At the time of the birth of my great-great-grandfather Robert Brackenridge in 1780 Scotland was still an agrarian, pre-industrial society. For most people, the texture of life was much as it had been in 1700. Nevertheless, social historians frequently cite 1780 as the beginning of Scotland’s rapid transformation from an agrarian to an industrial nation noted for linen and cotton mills, coal mining, ship building, and iron and steel industries. Catalyzed by the introduction of steam power and improved modes of land and water transportation, lowland Scotland assumed a position of prominence among European neighbors for its rapid adaptation to mercantilism and a production economy. Interestingly, the occupations of the Brackenridge males in successive generations–farmers, weavers, miners, and bricklayers–reflected the progression of nineteenth-century Scottish industrialization and its rapidly changing employment patterns.
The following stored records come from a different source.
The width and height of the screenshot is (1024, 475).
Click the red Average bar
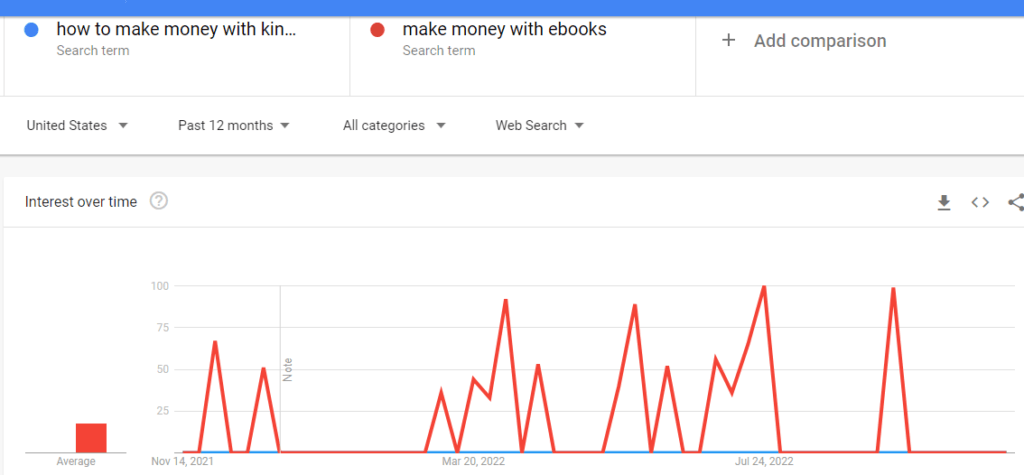tap(91, 438)
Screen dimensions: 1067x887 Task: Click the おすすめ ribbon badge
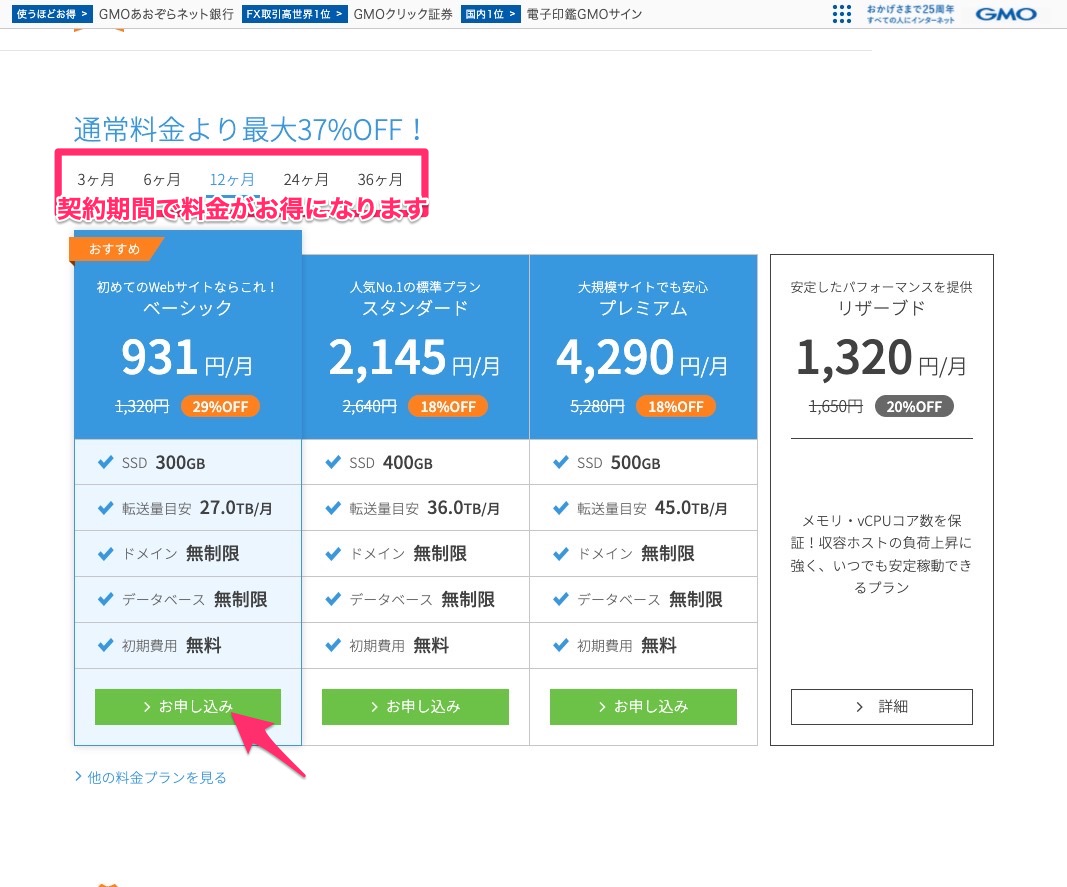pyautogui.click(x=115, y=248)
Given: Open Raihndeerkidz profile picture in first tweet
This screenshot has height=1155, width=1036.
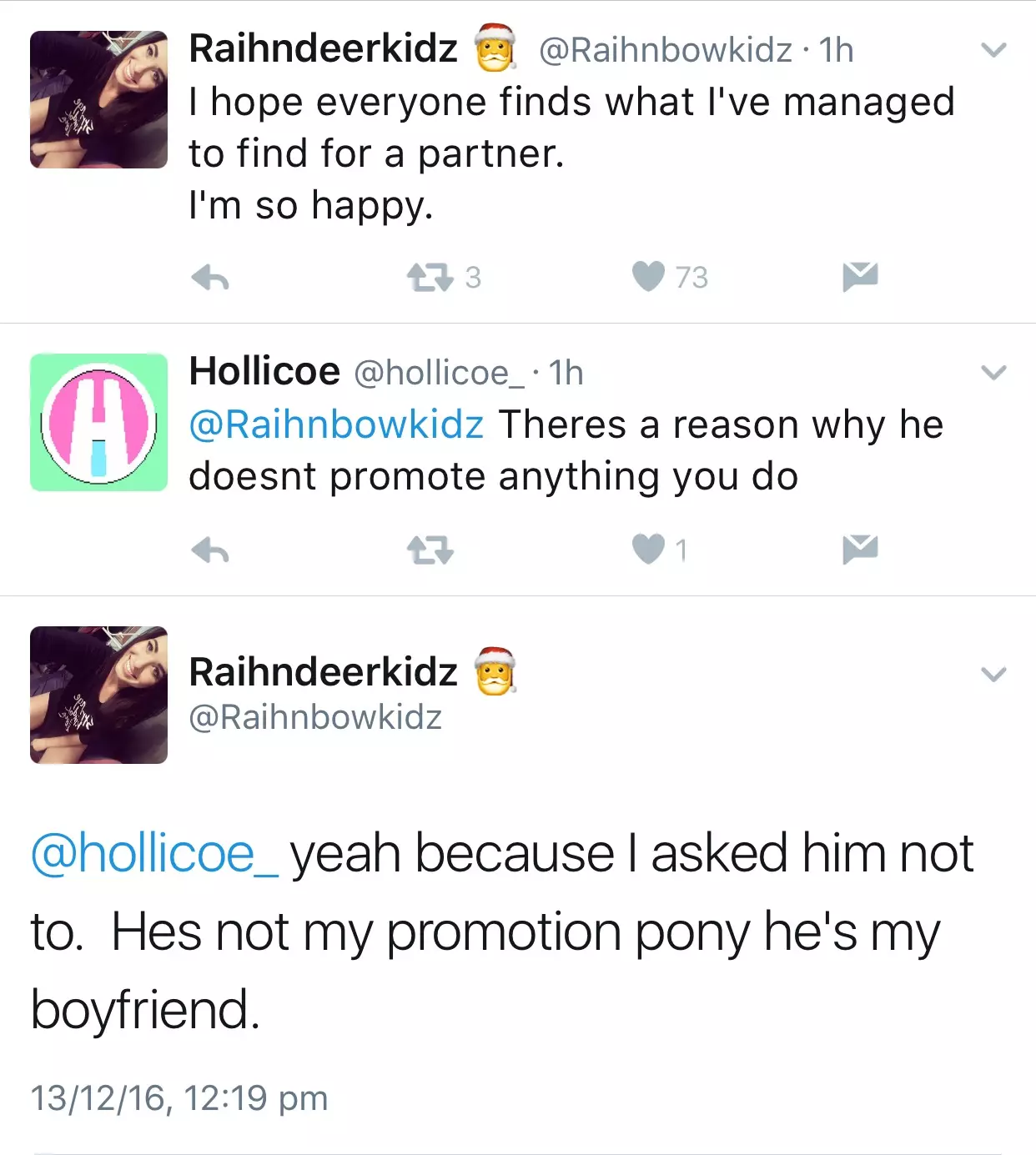Looking at the screenshot, I should (98, 99).
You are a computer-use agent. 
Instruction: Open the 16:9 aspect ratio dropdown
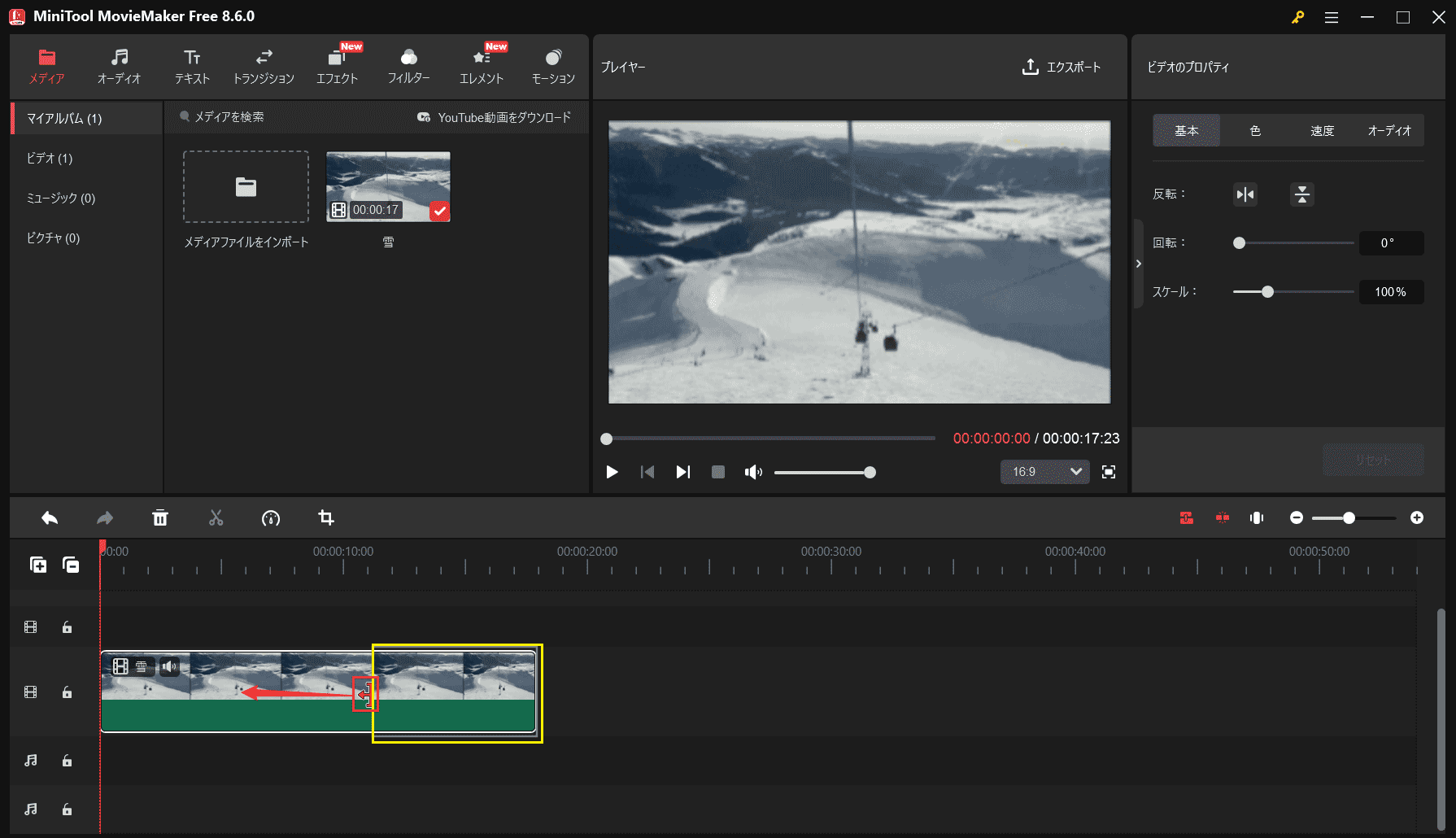[x=1044, y=472]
Like many young men born into crofting families during the last two decades of the eighteenth century, Robert sought freedom from the soil and access to high wages that could be secured in the emerging industrial labor market. Handloom weaving was a comparatively easy trade to master and offered immediate opportunities for self-employment, especially in the burgeoning cotton-weaving industry. Operating out of a small cottage that doubled as workplace and home, Robert could participate in the lucrative cotton weaving industry and yet remain close to his agricultural roots.
In 1804 Robert Brackenridge married Margaret Cross, a resident of the nearby farming village of Bargeddie, in the Old Monkland Parish Church. When the first Scottish census was taken in 1841, the Brackenridge family was living in Luggie Bridge, a small village not far from Fullarton. The term lug is Scots for an ear but it was also applied to roots vegetable like potatoes and turnips which have too much leaf and stem, the result of being cultivated on land like a watery meadow or, bog. The bridge (unused) over the Luggie Burn, a tributary of a branch of the Calder River, still exists. It could have been on an east-west route between Glasgow and the Monklands or might also have been used simply for local traffic.
Margaret and Robert had a large family spread out over a number of years whose members formed the nucleus of our immediate family tree. Among their children were five sons, Alexander, Thomas, John (b. 1812, my great-grandfather),and William (b. 1819), Robert (b. 1830) and two daughters, Margaret (b.1805) and Janet (b.1832.10 Our family connections with Tom and Jean Brackenridge of Strathaven in Scotland, Thomas and David Brackenridge in Buffalo, New York, and Thomas Brackenridge in Baton Rouge, Louisiana, derive from the offspring of Robert Brackenridge and Margaret Cross.
By the late 1840s, Robert and Margaret Cross Brackenridge had settled into a cluster of thatched-roof cottages not far from Aikenhead Farm called “Little Up” situated at the entry road to the Newlands Estates. The name “Little Up” derived from its location on the crest of a rise overlooking the estate (referred to by locals as “up the hill”) and the surrounding territory of Tannochside. In 1850 the estimated population of “up the hill” was 50 persons consisting primarily of farm workers and weavers. Robert and Margaret were accompanied by daughter Margaret (40) weaver, and son Robert (21), an agricultural laborer.
In addition to their occupations as weavers and crofters, the Brackenridge’s served as gate keepers for the estate of Lord Newlands (James Hozier). This latter responsibility compensated for the declining hand loom weaving industry by providing acreage for gardens and farm animals, and social status in the community. It also gave the Brackenridge’s the right to occupy a small sandstone cottage that served as the estate gate house and family residence.
We know little about the later life of Robert Brackenridge and Margaret Cross. The 1861 census lists as the residents of Little Up Number 1 Robert, age 80, cotton weaver, and his daughter Margaret, cotton weaver age 50, indicating that his wife Margaret Cross had died sometime within the previous ten years. When the 1871 census was taken, the same two individuals are listed as residents in what is now referred to as 46 Edinburgh Road, Number 1. Robert Brackenridge died “of the infirmities of old age” on September 22, 1879. His lifespan embraced the reigns of four British monarchs: George III, George IV, William IV, and Queen Victoria and included such events as the loss of the American colonies, the French Revolution, the War of 1812, and the American Civil War, and the expansion of the British Empire. He also witnessed the rise and flourishing of the industrial revolution that ushered in a new way of life in Scotland. At the same time, he lived to see the virtual demise of his life profession. In 1840 there were 84,560 handloom weavers in Scotland. At the time of his death, there were only 4,000, and by the end of the century they were virtually non-existent.